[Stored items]
%%

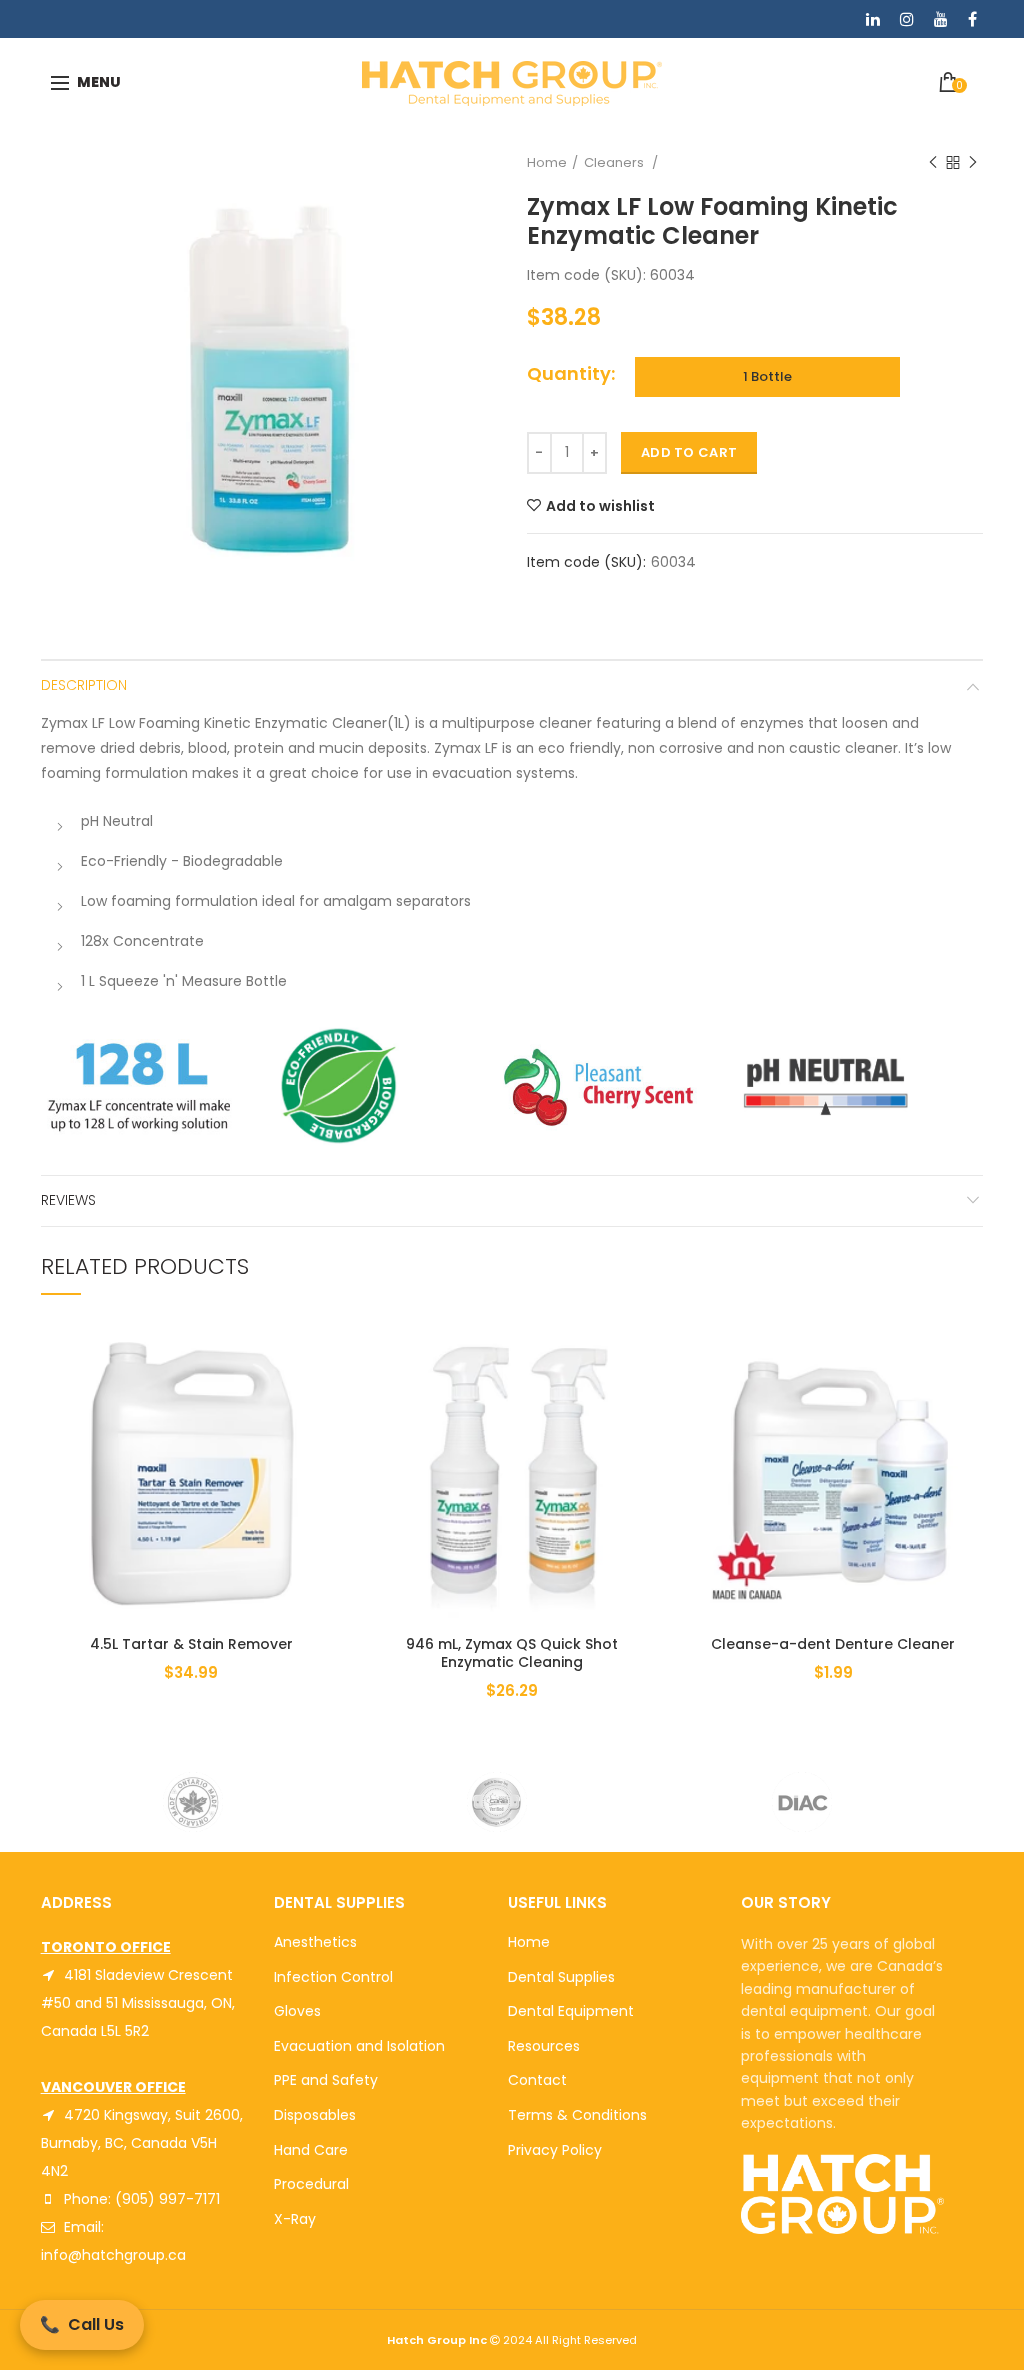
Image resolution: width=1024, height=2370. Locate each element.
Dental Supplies (561, 1977)
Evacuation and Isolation (359, 2046)
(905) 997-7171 (167, 2199)
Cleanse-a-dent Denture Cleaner (833, 1644)
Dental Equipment (571, 2011)
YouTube (941, 19)
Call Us (82, 2324)
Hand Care (311, 2150)
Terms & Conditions (577, 2115)
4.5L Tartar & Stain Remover (191, 1644)
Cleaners (615, 162)
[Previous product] (933, 163)
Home (547, 162)
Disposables (315, 2115)
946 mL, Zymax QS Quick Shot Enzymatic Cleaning (512, 1653)
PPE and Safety (326, 2080)
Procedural (311, 2184)
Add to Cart (689, 452)
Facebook (972, 19)
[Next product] (973, 163)
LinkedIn (873, 19)
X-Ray (295, 2219)
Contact (537, 2080)
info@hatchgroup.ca (113, 2255)
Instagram (907, 19)
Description (84, 685)
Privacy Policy (555, 2150)
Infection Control (333, 1977)
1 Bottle (767, 376)
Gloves (297, 2011)
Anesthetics (315, 1942)
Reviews (68, 1200)
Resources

%%

- AIM OF THE EXERCISE
Restate exactly, and only, every line from the one that contains "Call Us (82, 2324)" through the last line of the records.

- ANSWER SPACE
Call Us (82, 2324)
Hand Care (311, 2150)
Terms & Conditions (577, 2115)
4.5L Tartar & Stain Remover (191, 1644)
Cleaners (615, 162)
[Previous product] (933, 163)
Home (547, 162)
Disposables (315, 2115)
946 mL, Zymax QS Quick Shot Enzymatic Cleaning (512, 1653)
PPE and Safety (326, 2080)
Procedural (311, 2184)
Add to Cart (689, 452)
Facebook (972, 19)
[Next product] (973, 163)
LinkedIn (873, 19)
X-Ray (295, 2219)
Contact (537, 2080)
info@hatchgroup.ca (113, 2255)
Instagram (907, 19)
Description (84, 685)
Privacy Policy (555, 2150)
Infection Control (333, 1977)
1 Bottle (767, 376)
Gloves (297, 2011)
Anesthetics (315, 1942)
Reviews (68, 1200)
Resources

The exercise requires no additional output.